#### TASK DIRECTIONS:
Please write out the whole listing that follows exactly; the pictures stay out.
_____
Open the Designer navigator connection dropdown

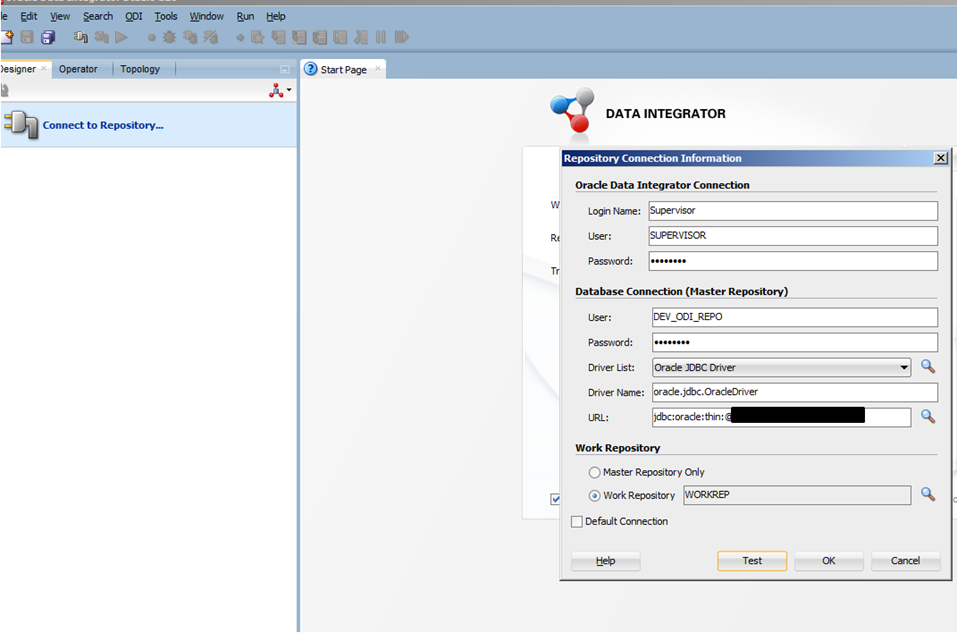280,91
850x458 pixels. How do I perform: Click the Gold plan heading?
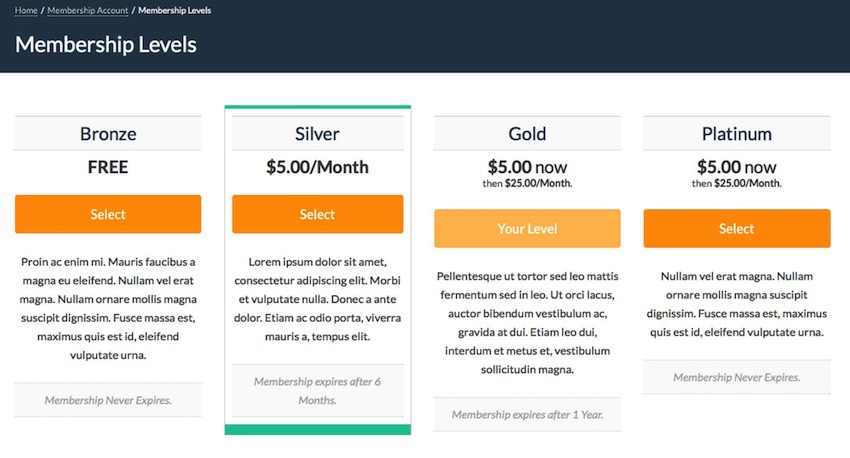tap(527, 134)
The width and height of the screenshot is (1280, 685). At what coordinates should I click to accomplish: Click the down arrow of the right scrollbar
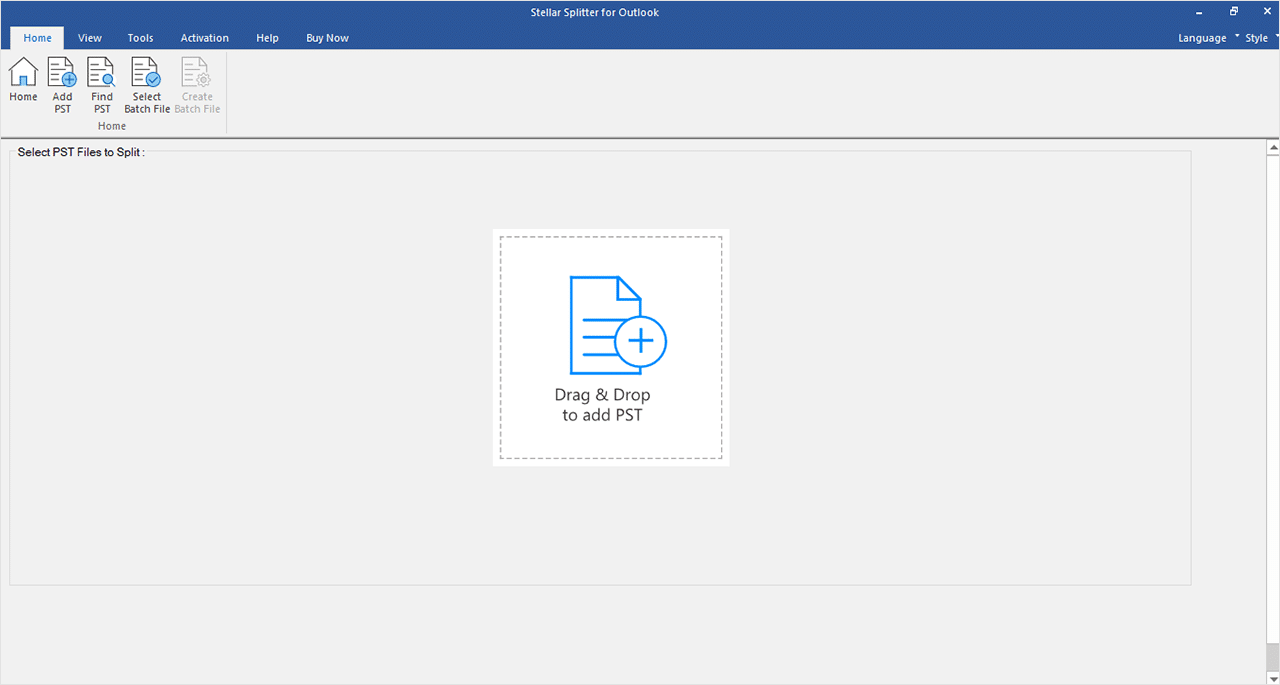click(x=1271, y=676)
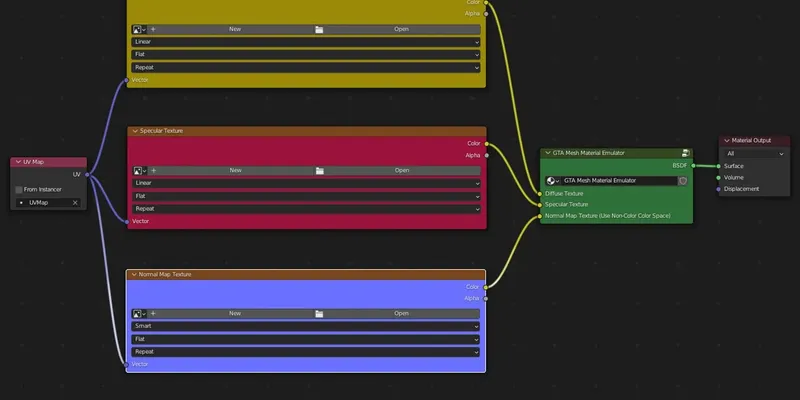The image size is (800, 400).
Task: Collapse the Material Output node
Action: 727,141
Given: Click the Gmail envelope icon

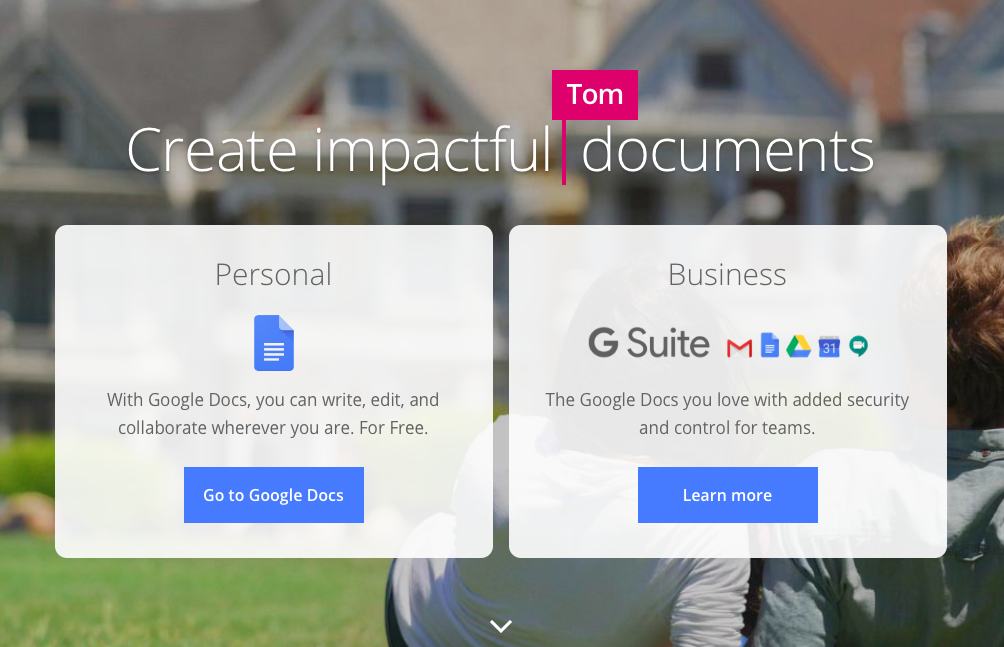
_____
#### SOLVED PROBLEM:
Open the Designer navigator connection dropdown

280,91
850x458 pixels. How do I perform: Click the Gold plan heading?
tap(527, 134)
The width and height of the screenshot is (1280, 685). At what coordinates should I click to accomplish: Click the down arrow of the right scrollbar
click(x=1271, y=676)
The image size is (800, 400).
Task: Collapse the Material Output node
Action: 727,141
Given: Click the Gmail envelope icon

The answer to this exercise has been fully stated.